• **What you have to do**: Please retype each record exactly as it stands below.

• **Saved data entries**:
◇ ◇ ◇ ◇ ◇

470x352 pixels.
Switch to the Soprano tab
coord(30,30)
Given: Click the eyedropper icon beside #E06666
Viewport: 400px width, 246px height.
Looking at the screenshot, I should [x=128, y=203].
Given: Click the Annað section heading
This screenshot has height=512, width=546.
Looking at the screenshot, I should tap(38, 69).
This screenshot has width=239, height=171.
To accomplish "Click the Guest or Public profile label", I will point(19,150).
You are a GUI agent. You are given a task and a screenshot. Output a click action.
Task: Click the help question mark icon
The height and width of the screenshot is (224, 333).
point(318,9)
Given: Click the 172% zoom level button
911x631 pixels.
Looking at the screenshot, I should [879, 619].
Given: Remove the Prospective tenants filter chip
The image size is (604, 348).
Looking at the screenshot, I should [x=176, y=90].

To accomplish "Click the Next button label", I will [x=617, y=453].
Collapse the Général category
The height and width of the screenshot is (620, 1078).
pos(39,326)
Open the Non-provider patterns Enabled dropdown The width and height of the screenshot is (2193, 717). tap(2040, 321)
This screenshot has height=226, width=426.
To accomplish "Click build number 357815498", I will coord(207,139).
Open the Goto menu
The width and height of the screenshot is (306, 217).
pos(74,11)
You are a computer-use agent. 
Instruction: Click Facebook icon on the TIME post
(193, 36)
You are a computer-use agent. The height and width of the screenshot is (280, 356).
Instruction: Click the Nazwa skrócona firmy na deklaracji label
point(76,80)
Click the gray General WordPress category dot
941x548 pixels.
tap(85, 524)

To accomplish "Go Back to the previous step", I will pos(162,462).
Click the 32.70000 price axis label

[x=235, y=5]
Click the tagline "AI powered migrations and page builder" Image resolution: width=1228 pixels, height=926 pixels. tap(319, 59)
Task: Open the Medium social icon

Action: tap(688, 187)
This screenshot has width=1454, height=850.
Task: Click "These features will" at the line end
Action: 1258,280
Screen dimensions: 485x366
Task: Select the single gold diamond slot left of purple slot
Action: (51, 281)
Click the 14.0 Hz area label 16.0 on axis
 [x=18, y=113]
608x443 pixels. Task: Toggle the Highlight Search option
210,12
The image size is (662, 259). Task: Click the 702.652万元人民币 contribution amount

◇ ◇ ◇ ◇ ◇

• **Task result**:
470x352 pixels.
Switch to the Soprano tab
coord(30,30)
Given: Click the eyedropper icon beside #E06666
Viewport: 400px width, 246px height.
Looking at the screenshot, I should [x=128, y=203].
Given: Click the Annað section heading
This screenshot has height=512, width=546.
Looking at the screenshot, I should tap(38, 69).
This screenshot has width=239, height=171.
To accomplish "Click the Guest or Public profile label", I will point(19,150).
You are a GUI agent. You are given a task and a screenshot. Output a click action.
Task: Click the help question mark icon
The height and width of the screenshot is (224, 333).
point(318,9)
Given: Click the 172% zoom level button
911x631 pixels.
Looking at the screenshot, I should [879, 619].
Given: Remove the Prospective tenants filter chip
The image size is (604, 348).
Looking at the screenshot, I should [x=176, y=90].

To accomplish "Click the Next button label", I will [x=617, y=453].
Collapse the Général category
The height and width of the screenshot is (620, 1078).
pos(39,326)
Open the Non-provider patterns Enabled dropdown The width and height of the screenshot is (2193, 717). tap(2040, 321)
This screenshot has height=226, width=426.
To accomplish "Click build number 357815498", I will coord(207,139).
Open the Goto menu
The width and height of the screenshot is (306, 217).
pos(74,11)
You are a computer-use agent. 
Instruction: Click Facebook icon on the TIME post
(193, 36)
You are a computer-use agent. The height and width of the screenshot is (280, 356).
Instruction: Click the Nazwa skrócona firmy na deklaracji label
point(76,80)
Click the gray General WordPress category dot
941x548 pixels.
tap(85, 524)

To accomplish "Go Back to the previous step", I will pos(162,462).
Click the 32.70000 price axis label

[x=235, y=5]
Click the tagline "AI powered migrations and page builder" Image resolution: width=1228 pixels, height=926 pixels. tap(319, 59)
Task: Open the Medium social icon

Action: tap(688, 187)
This screenshot has width=1454, height=850.
Task: Click "These features will" at the line end
Action: 1258,280
Screen dimensions: 485x366
Task: Select the single gold diamond slot left of purple slot
Action: (51, 281)
Click the 14.0 Hz area label 16.0 on axis
 [x=18, y=113]
608x443 pixels. Task: Toggle the Highlight Search option
210,12
The image size is (662, 259). Task: Click the 702.652万元人民币 contribution amount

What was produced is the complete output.